As befits so vital an amenity, the khazi is but one of a number of allied spellings: carsey, carsi, cawsy, karzi, karzie, karzy, kazi and kharzi, which show, among other things, yet another example of what happens when one attempts to set down on paper that which usually appears but between the lips. But if the adventures of Sir Sydney, Private Widdle, Bungdit In, Major Shorthouse and of course the Khazi himself are not canonical, what, quite frankly is life worth? so for our purposes, khazi it is.

Based on Italian casa, a house, it arrived via Polari, the language of the stage (and latterly the camper end of homosexuality) in the mid-19th century. It is one of a number of available definitions: others include a brothel, a thieves’ den, a pub and simply a house. And the khazi, figuratively, can describe any messy or otherwise unappealing place.
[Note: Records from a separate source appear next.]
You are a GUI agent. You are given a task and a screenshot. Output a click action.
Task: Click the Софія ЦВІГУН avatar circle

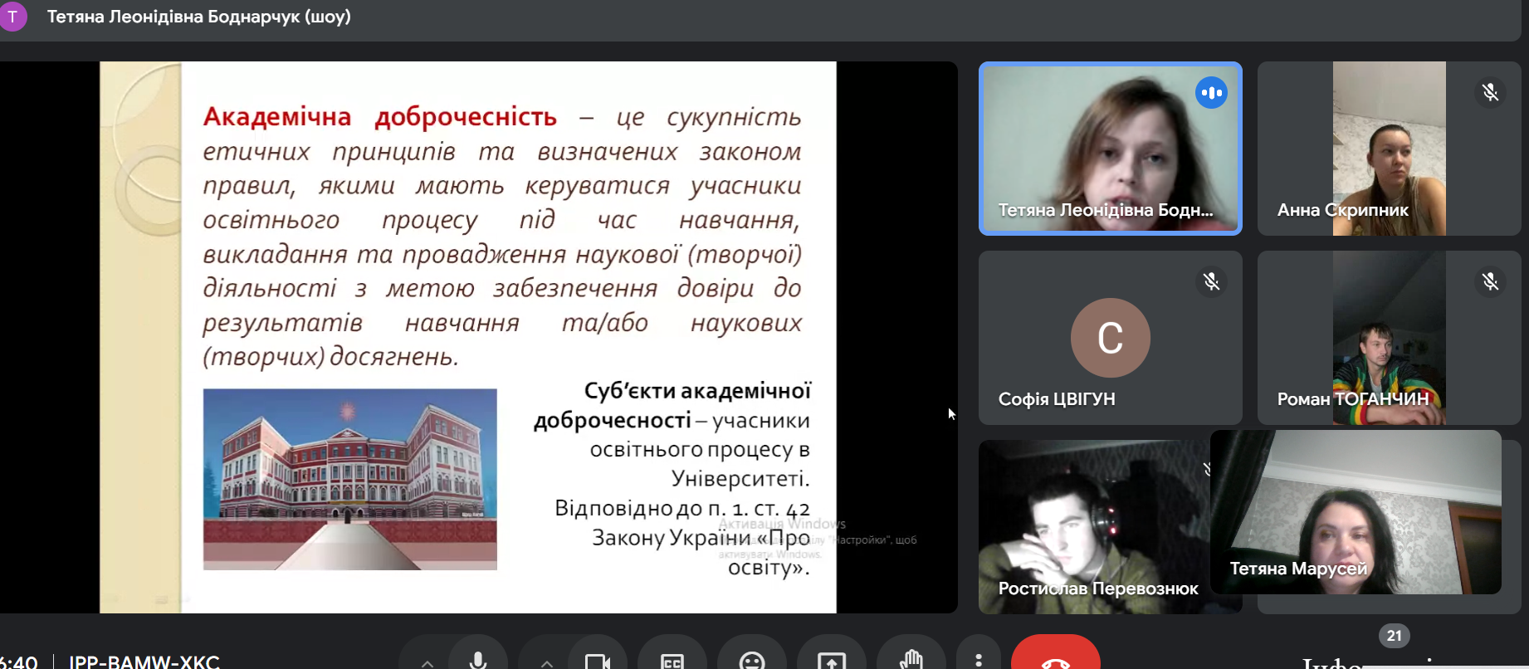[1110, 338]
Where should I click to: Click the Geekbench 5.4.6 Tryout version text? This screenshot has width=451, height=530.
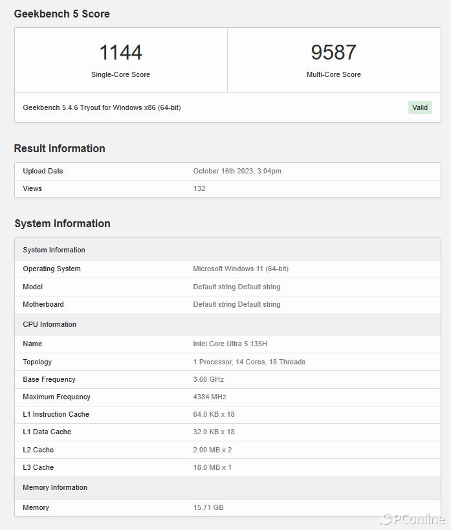[x=102, y=107]
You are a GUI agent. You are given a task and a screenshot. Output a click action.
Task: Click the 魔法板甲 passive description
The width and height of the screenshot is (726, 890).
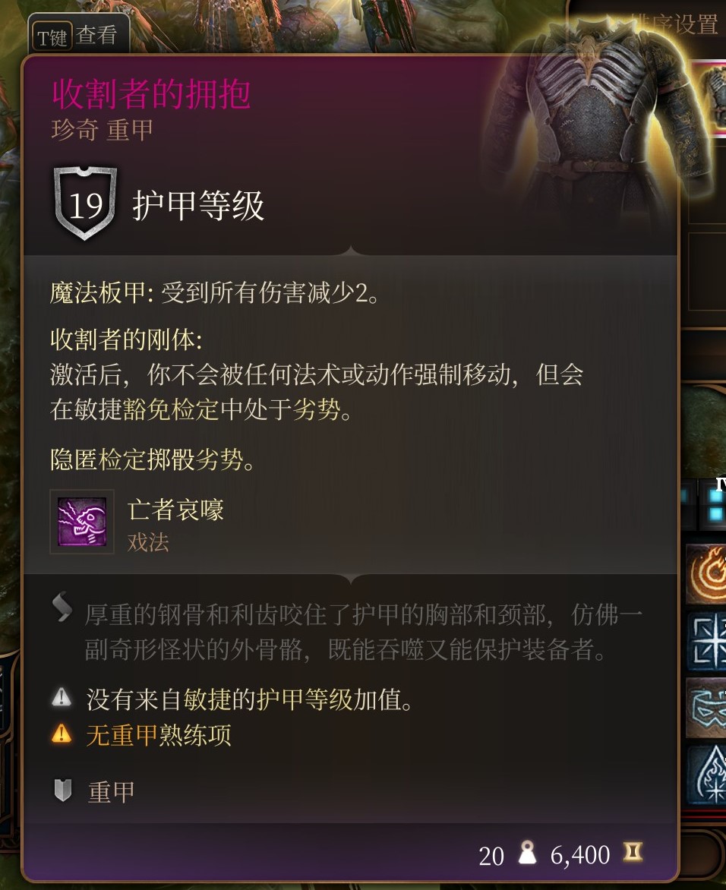(x=215, y=293)
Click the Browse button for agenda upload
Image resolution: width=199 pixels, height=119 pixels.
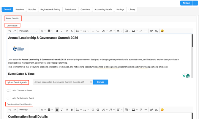click(101, 82)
Casa is also the root of the earlier (from the 17th century) case, which again offers us a selection of sheltering roofs: a house, a shop or warehouse, a brothel (or case-house, owned by a case-keeper and wherein works the case-fro or case-vrow – from German frau) a ‘thieves; kitchen’, and, of course, a lavatory. To crack a case is to break into a house (quite the opposite of Plod’s variation) while to go case or case-o (or have a case) with are to live with someone, or, in an era that pre-dated the modern call-girl, to work as a genteel prostitute, from a flat, rather than walking the streets.
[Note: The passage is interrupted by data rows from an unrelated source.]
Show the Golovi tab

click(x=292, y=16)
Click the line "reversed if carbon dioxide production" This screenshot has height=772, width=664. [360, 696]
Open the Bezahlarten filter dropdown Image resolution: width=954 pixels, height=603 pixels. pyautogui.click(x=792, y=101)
He goes on to discuss ajax and related terms like jakes, bog or boghouse, crap and craphouse, dunny, loo, and other terms; it’s all good reading. I was pleased to see a nicely filled out OED entry (revised 2016):

slang (chiefly British).

1. A house. Occasionally: spec. (a) a brothel; (b) a public house. Now rare.
1846 The former was the multibona casey for the swell donnas.
‘Lord Chief Baron’, Swell’s Night Guide (new edition) 33
[…]

2.a. A toilet, a lavatory.
1932 Everyone commenting unfavourably on the smell—poufy, like a cahsy, mucking drain.
G. S. Moncrieff, Café Bar xx. 236
[…]

2.b. A place regarded as unpleasant or in poor condition.
1934 Get out o’ Southend just as soon as you can. Of all the bloomin’ carsies I’ve ever struck this ‘ere takes some beating.
P. Allingham, Cheapjack iv. 37
[…]

And yes, the OED agrees it’s from Italian casa, “probably originally in Polari slang.”

Comments

  1. That’s fascinating. I remember khazi from my childhood and had always imagined it was British army slang acquired from Arabic or Urdu or Malaysian or whatever.

    Then again, I may have learned khazi from Round the Horne, which prominently featured Kenneth Williams and Hugh Paddick doing their ‘Sandy and Julian’ routines with numerous polari terms thrown in. Not that I knew anything about that either, at the time.
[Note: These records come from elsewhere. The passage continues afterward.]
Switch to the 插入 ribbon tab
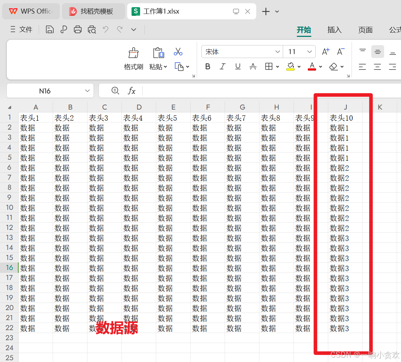The width and height of the screenshot is (401, 362). [334, 30]
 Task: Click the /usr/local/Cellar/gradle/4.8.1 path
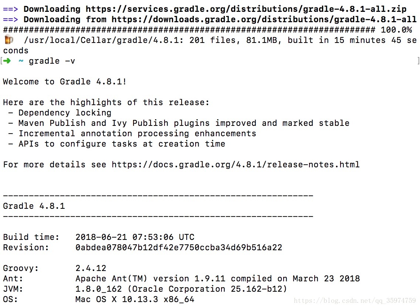coord(101,40)
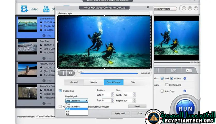
Task: Click the info icon beside nVIDIA
Action: pyautogui.click(x=185, y=78)
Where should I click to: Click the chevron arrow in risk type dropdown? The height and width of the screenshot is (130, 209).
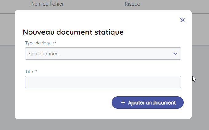point(175,54)
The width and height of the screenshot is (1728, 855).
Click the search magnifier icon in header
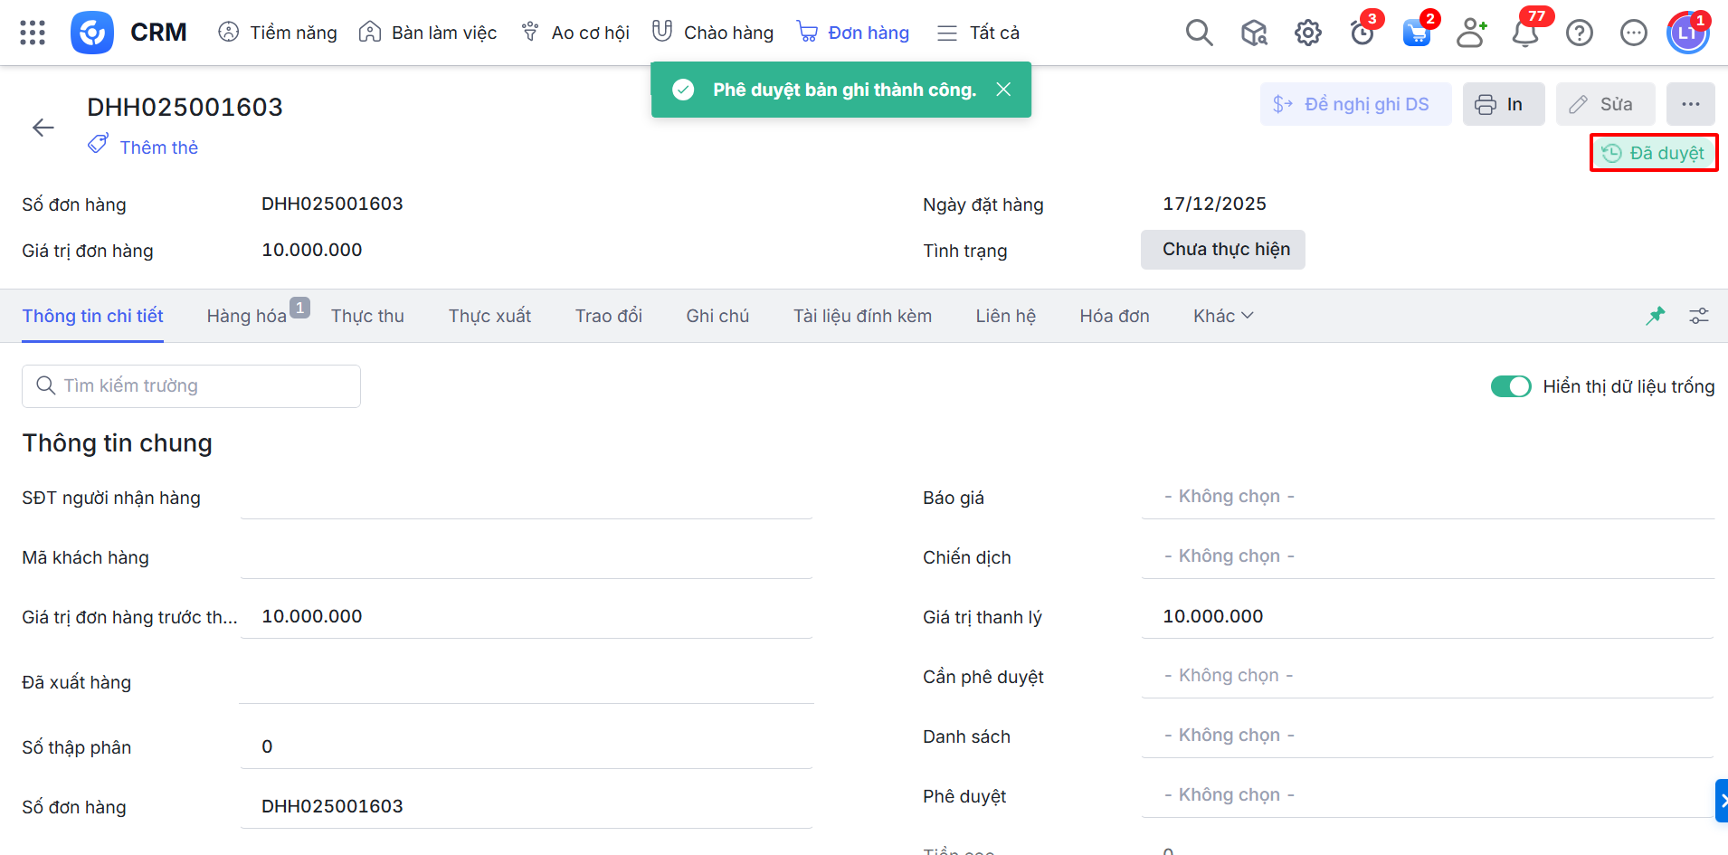[1199, 33]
  2. The various spellings do suggest variation between intervocalic /s/ and /z/ in the word, and as it turns out in Italian /kaza/ is a typically Northern and /kasa/ a typically Central + Southern pronunciation of the word. I am a little curious, though: how certain are we of the specifically ITALIAN origin of the word? I do know most Polari vocabulary items are Italian in origin, but I cannot help but note that the word in Catalan has a /z/ and in Castilian a /s/, making it a little hard to determine in which Mediterranean ports the word was picked up by British sailors…

  3. Giacomo Ponzetto says

    It is one of a number of available definitions: others include a brothel, a thieves’ den, a pub and simply a house. And the khazi, figuratively, can describe any messy or otherwise unappealing place.

    This suggests a connection to Italian casino, which nowadays means almost always “any messy or otherwise unappealing place or situation,” though that has come from “brothel,” and earlier meanings (club, pavilion, etc) remain understood in context.

    Is it too folk-etymological to note that a mere truncation yields /cazi/?

  4. David Eddyshaw says

    The English have a hundred words for “lavatory.”

  5. @Giacomo Ponzetto: Perhaps what we are dealing with here, instead of a truncation, is a cross between two word forms (“Croisement de formes”, as we standardized modern Northern Gallo-Latin-speaking linguists are wont to call it…): “casa” (whether this word is ultimately Italian, Spanish or Catalan -or all three- in its etymology is immaterial here…) plus “casino” yielding */kasi/, /kazi/.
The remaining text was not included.